Do this: Rewrite everything from the line containing "You are a GUI" down to the line containing "[x=1415, y=330]", changing "tallest" to "shortest" and keeping all else the same. Leave the pictures out of your answer.

Data in this exercise:
__________
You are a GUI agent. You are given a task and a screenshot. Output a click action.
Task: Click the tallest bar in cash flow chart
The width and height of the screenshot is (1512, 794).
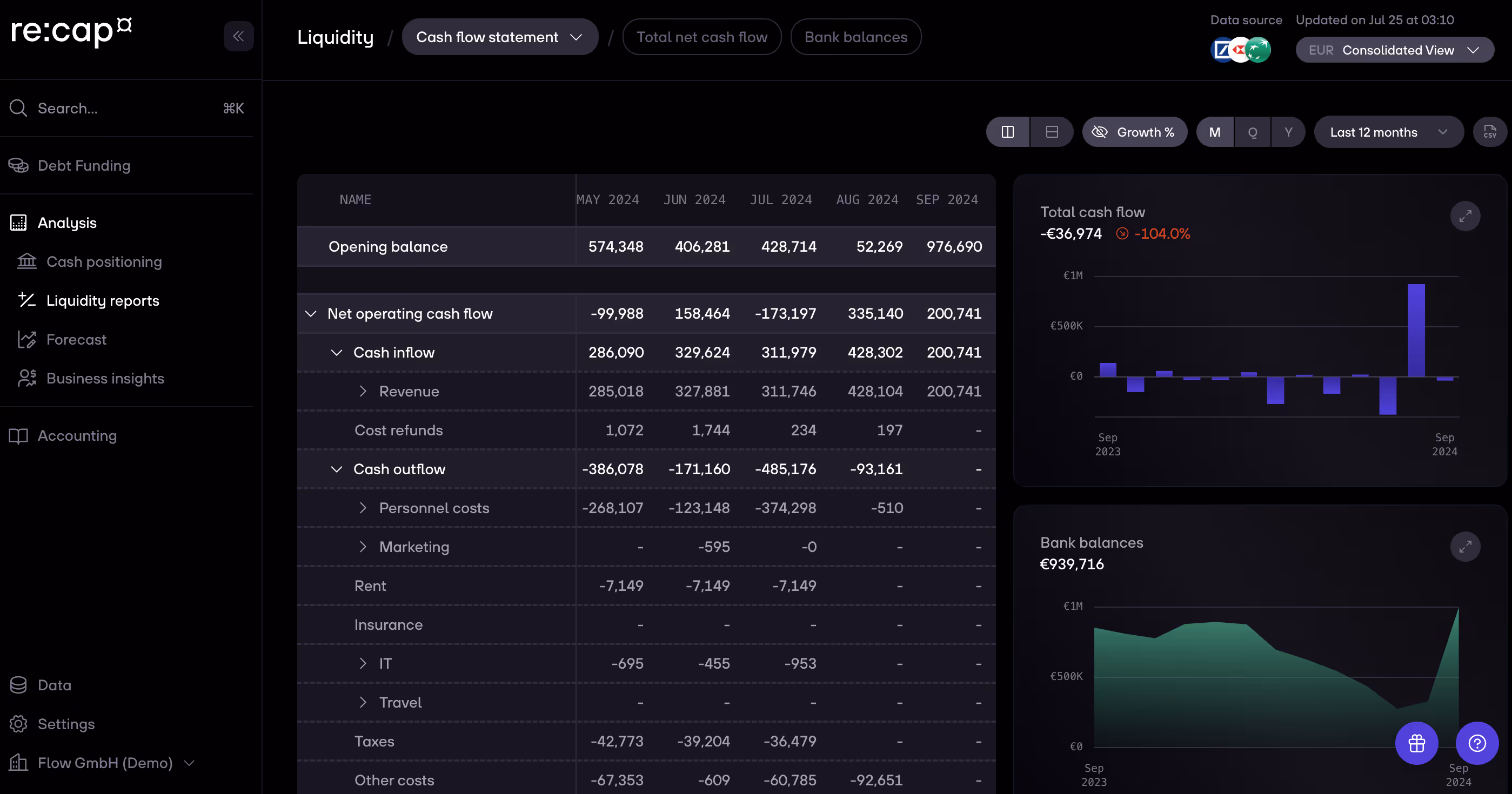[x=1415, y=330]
__________
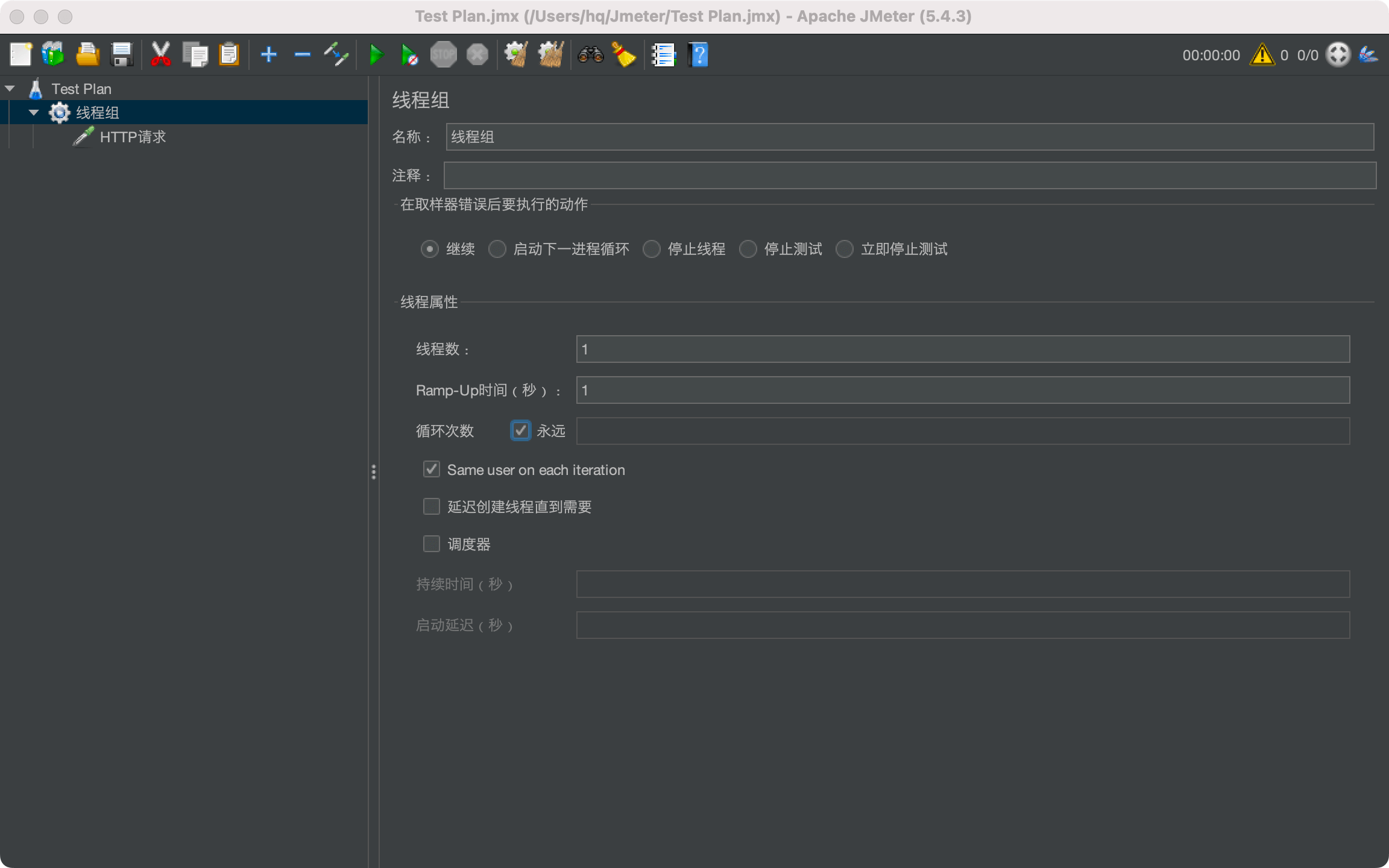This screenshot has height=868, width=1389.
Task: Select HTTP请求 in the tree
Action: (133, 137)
__________
Task response:
You are a GUI agent. You are given a task and a screenshot. Output a click action.
Task: Click the shortest bar in cash flow chart
The width and height of the screenshot is (1512, 794).
[x=1415, y=330]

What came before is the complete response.